**Exercise description**
Can you give the lines of these records as a JSON list of strings, one string per line, skipping blank lines and leaving out the pictures?

Rows of pointing data:
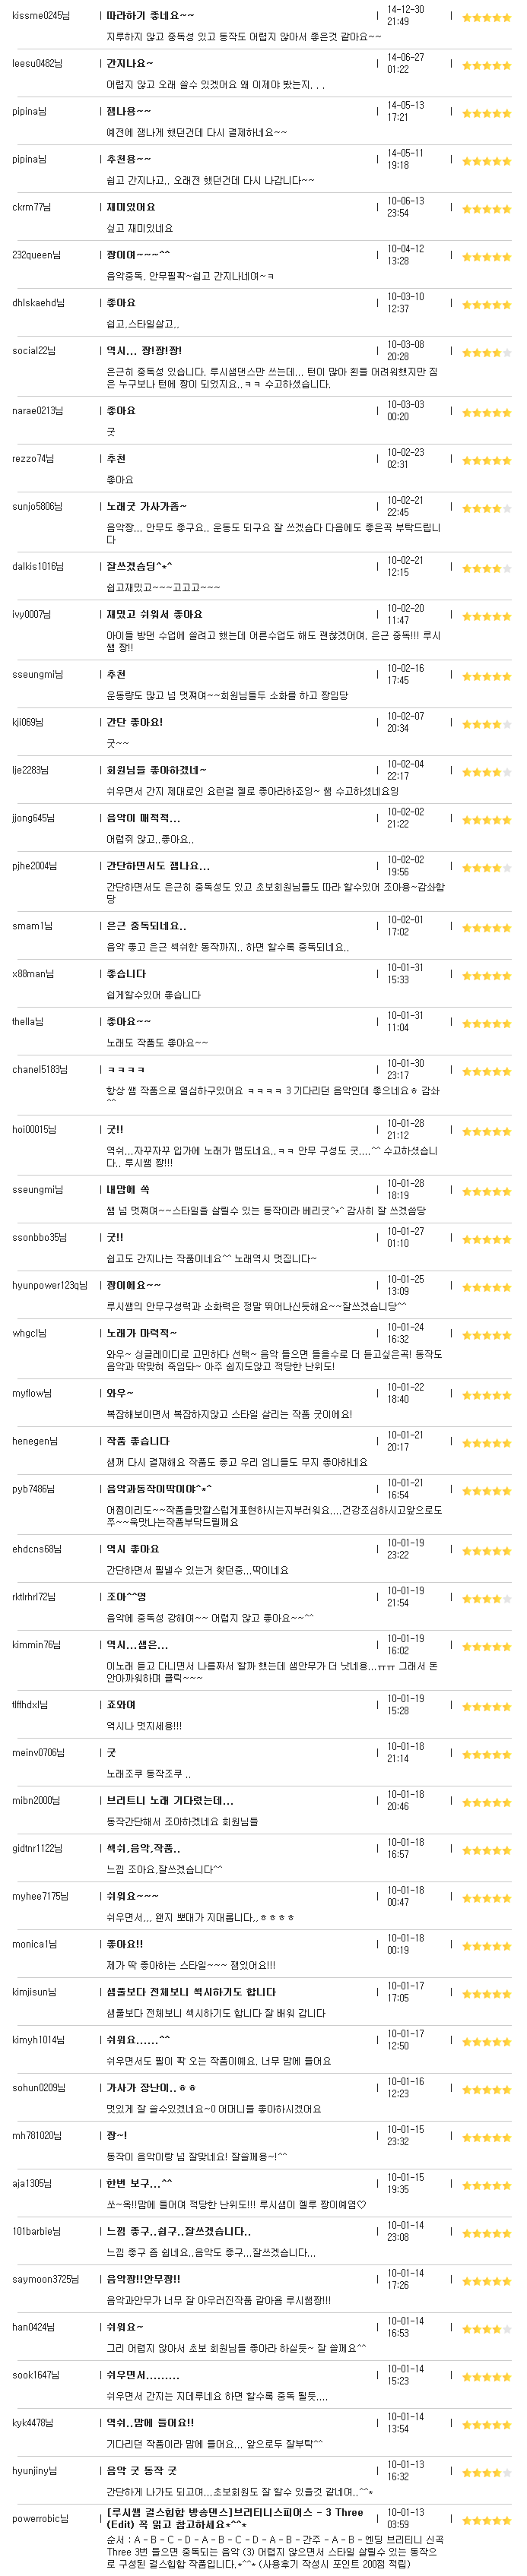Viewport: 527px width, 2576px height.
Task: Click the username ivy0007님
Action: (x=32, y=614)
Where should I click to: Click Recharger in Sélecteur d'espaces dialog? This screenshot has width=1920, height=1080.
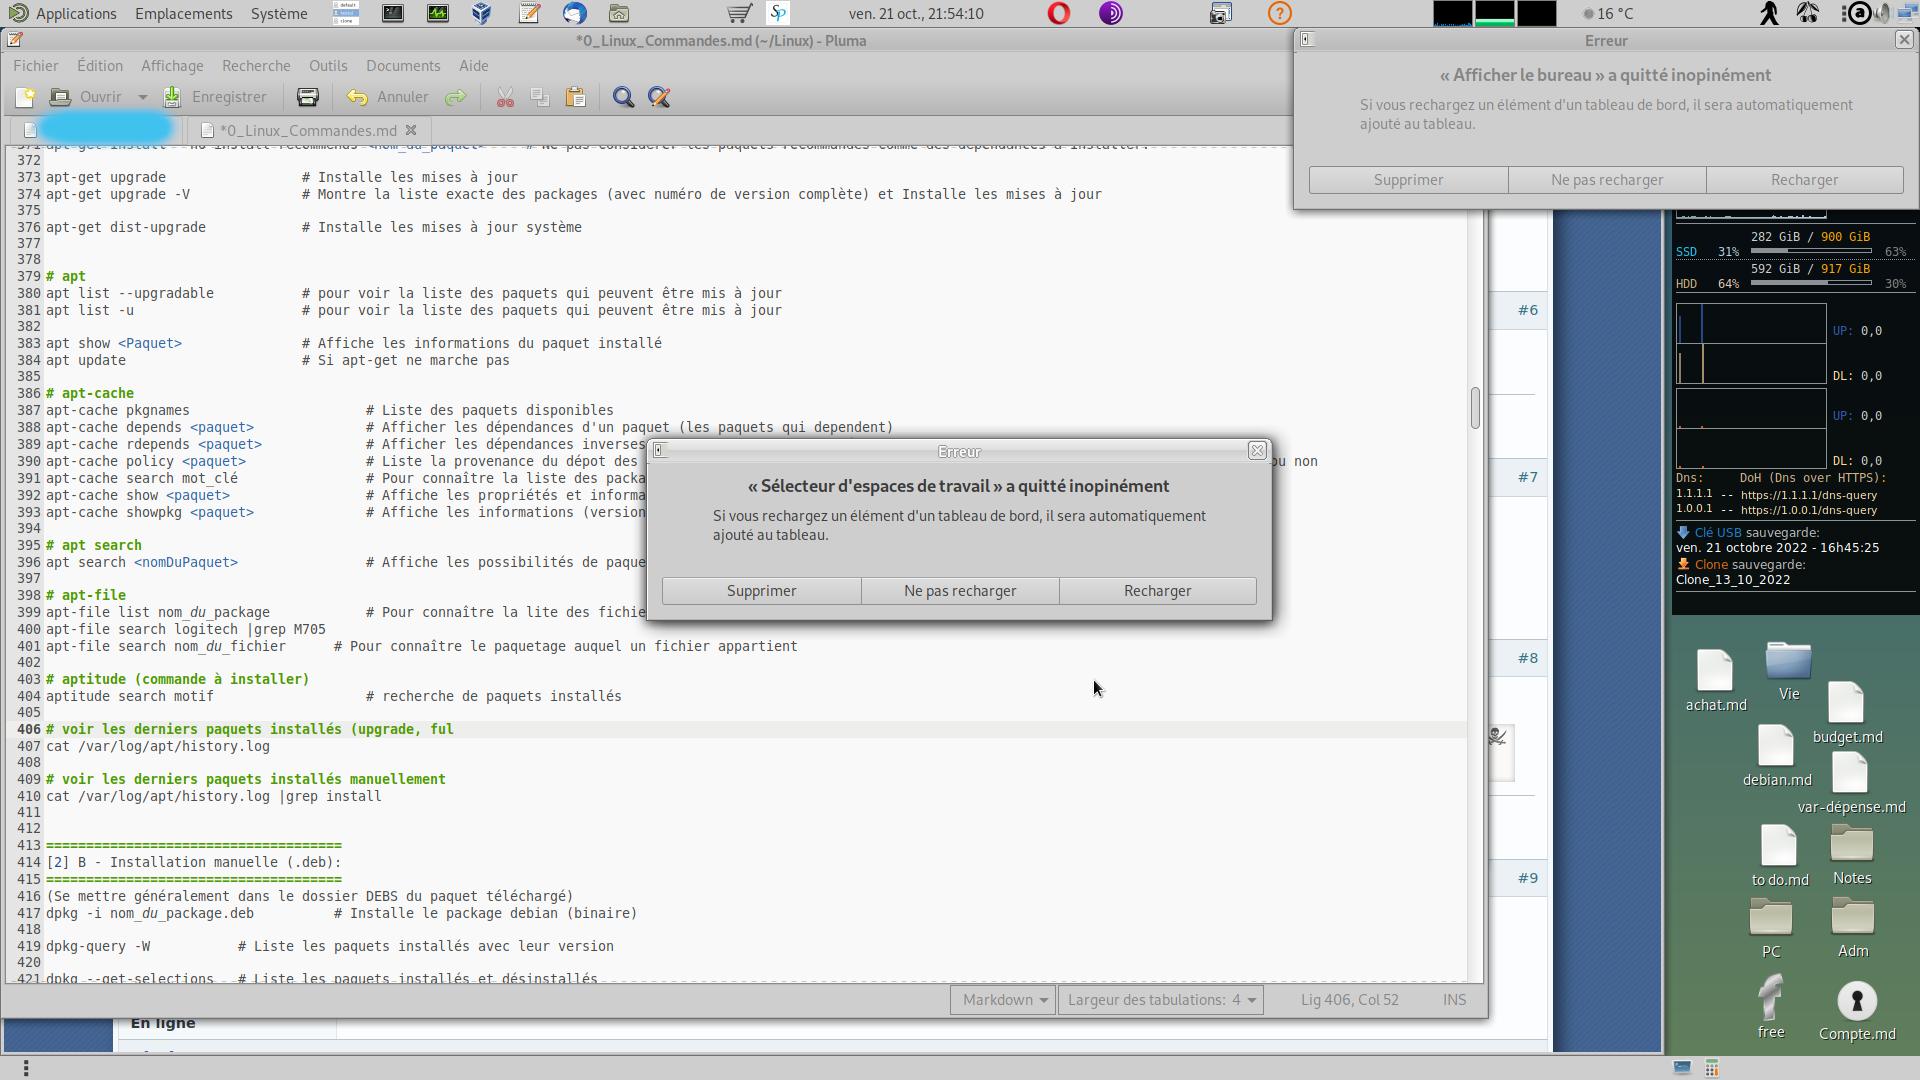(1157, 591)
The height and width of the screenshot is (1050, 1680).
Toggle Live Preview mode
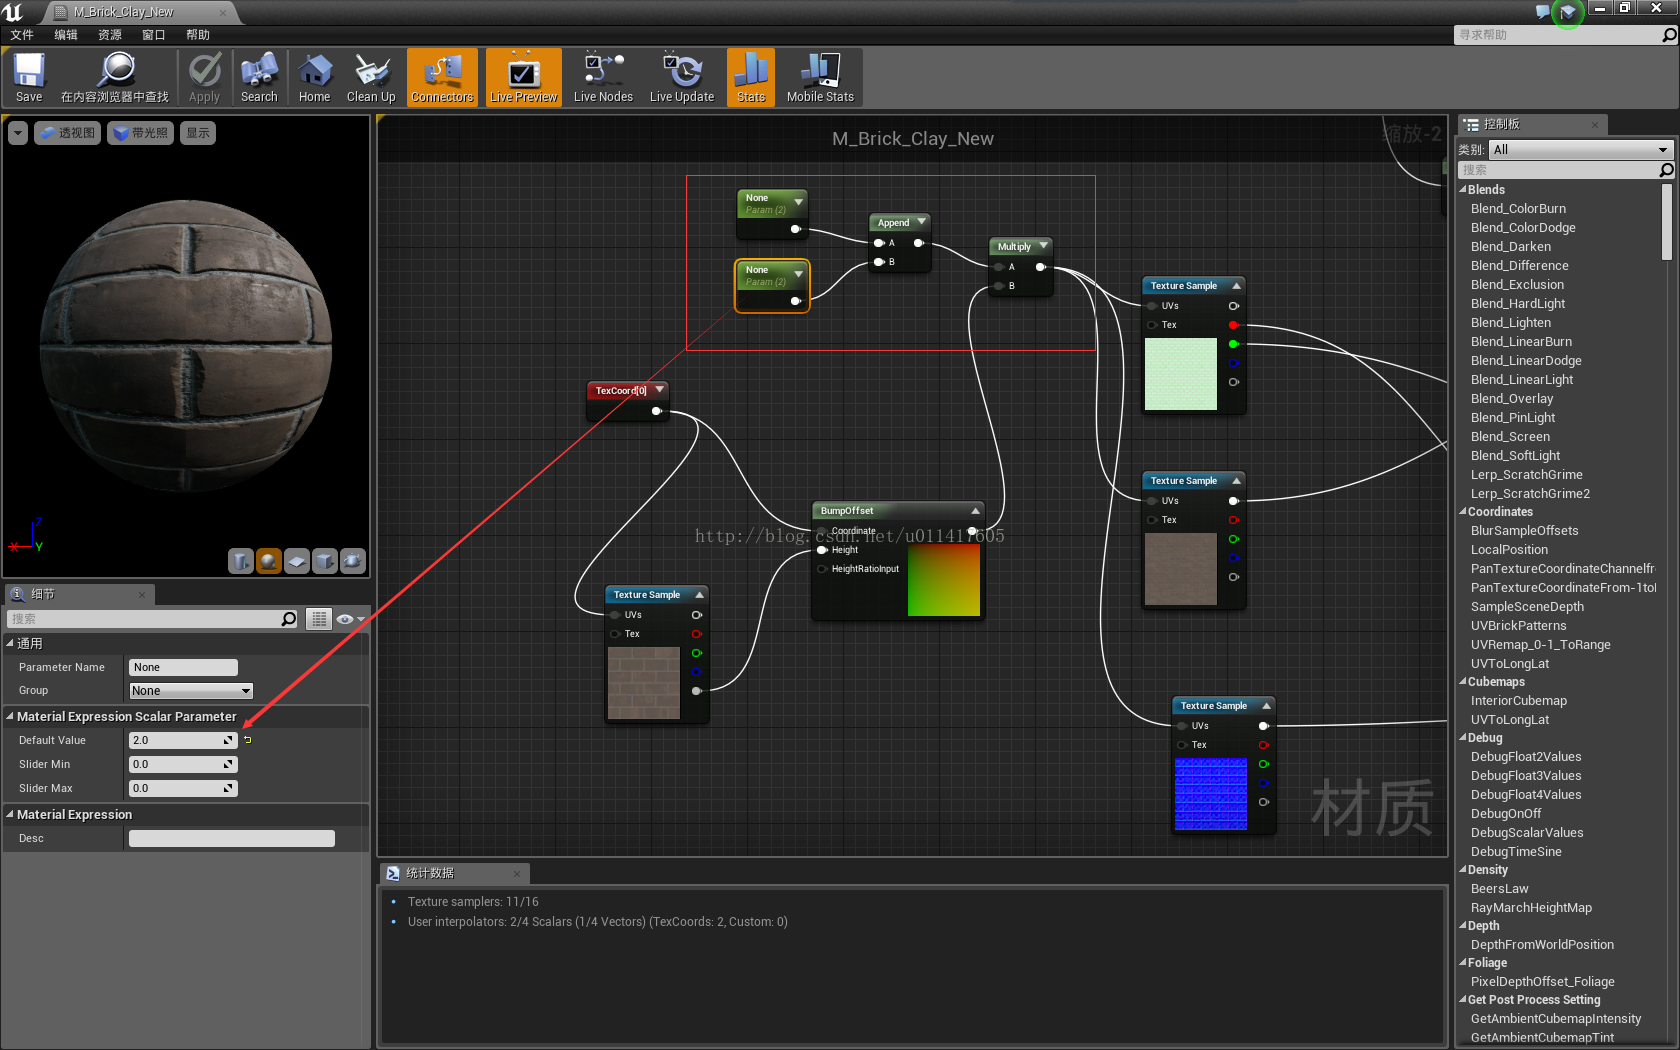(522, 77)
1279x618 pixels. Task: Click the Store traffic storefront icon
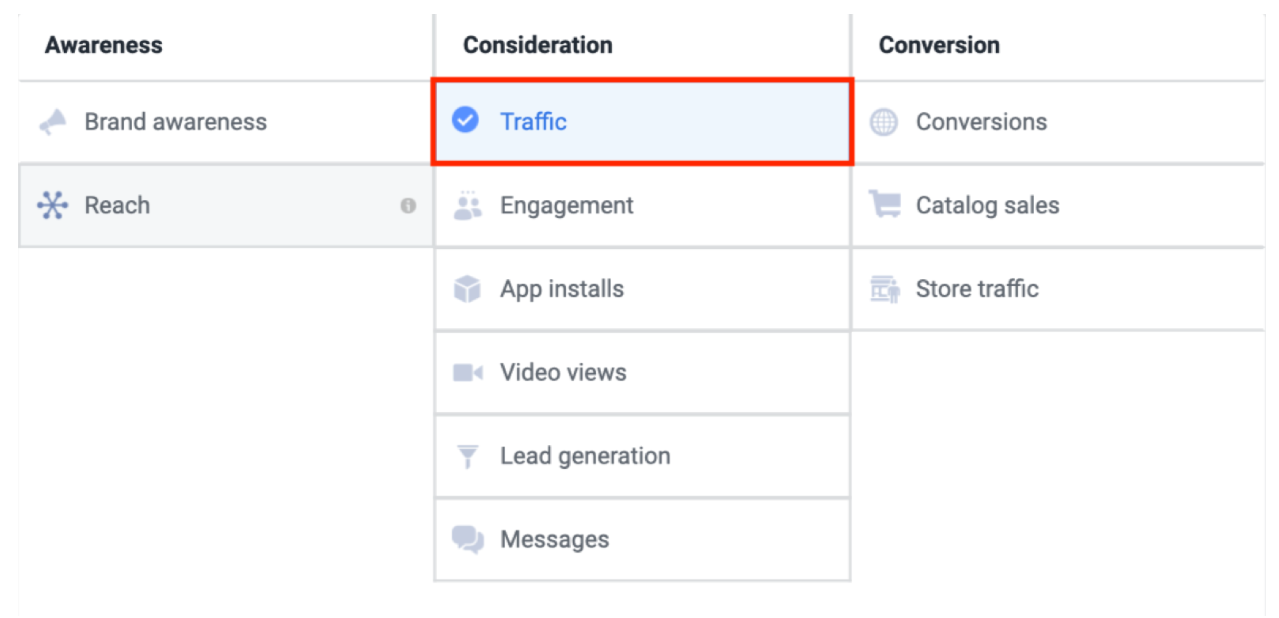pyautogui.click(x=884, y=289)
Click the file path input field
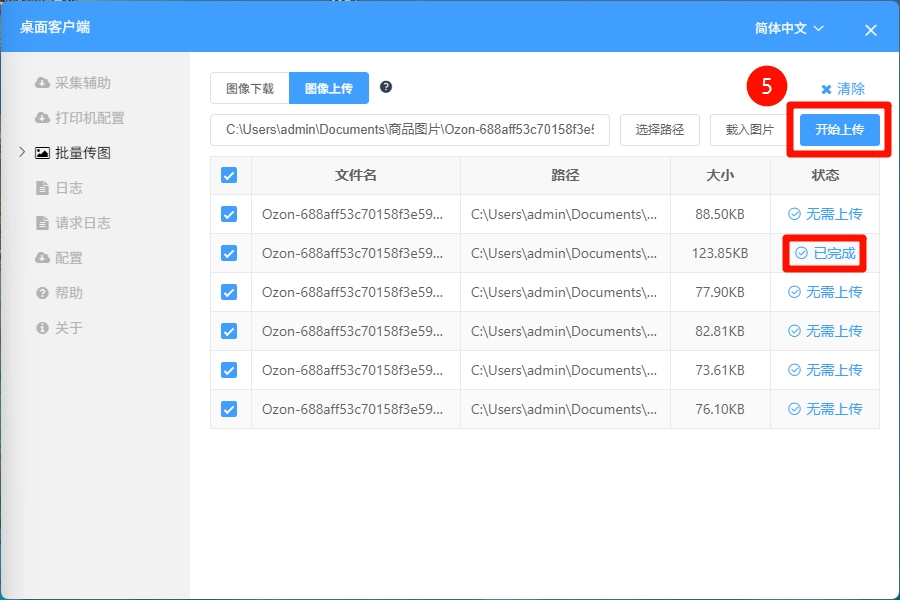Viewport: 900px width, 600px height. pyautogui.click(x=410, y=130)
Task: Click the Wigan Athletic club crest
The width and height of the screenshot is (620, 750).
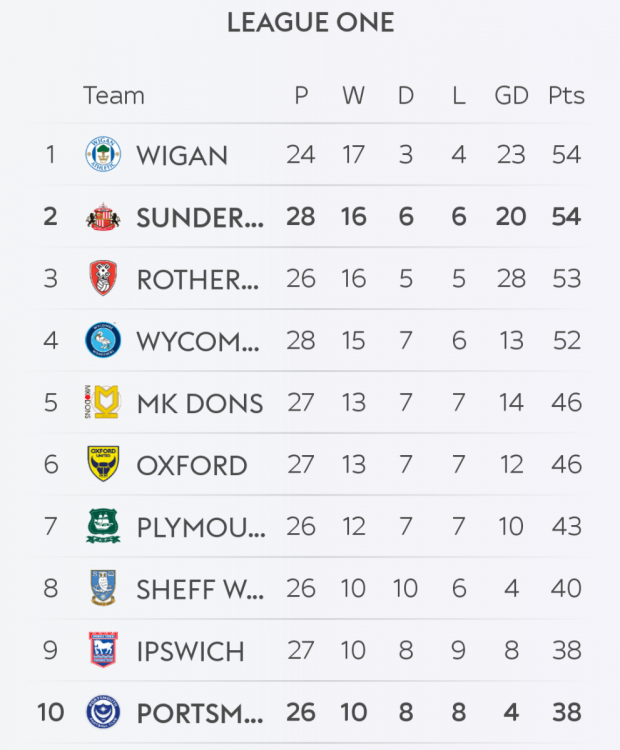Action: tap(102, 155)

**Worked answer**
[
  "Viewport: 527px width, 2576px height.",
  "Task: Click the username ivy0007님",
  "Action: (x=32, y=614)",
  "Where should I click to: Click Recharger in Sélecteur d'espaces dialog? This screenshot has width=1920, height=1080.",
  "(1157, 591)",
  "The height and width of the screenshot is (1050, 1680).",
  "Toggle Live Preview mode",
  "(522, 77)",
  "1279x618 pixels. Task: Click the Store traffic storefront icon",
  "pyautogui.click(x=884, y=289)",
  "Click the file path input field",
  "Viewport: 900px width, 600px height. pyautogui.click(x=410, y=130)",
  "Task: Click the Wigan Athletic club crest",
  "The width and height of the screenshot is (620, 750).",
  "Action: tap(102, 155)"
]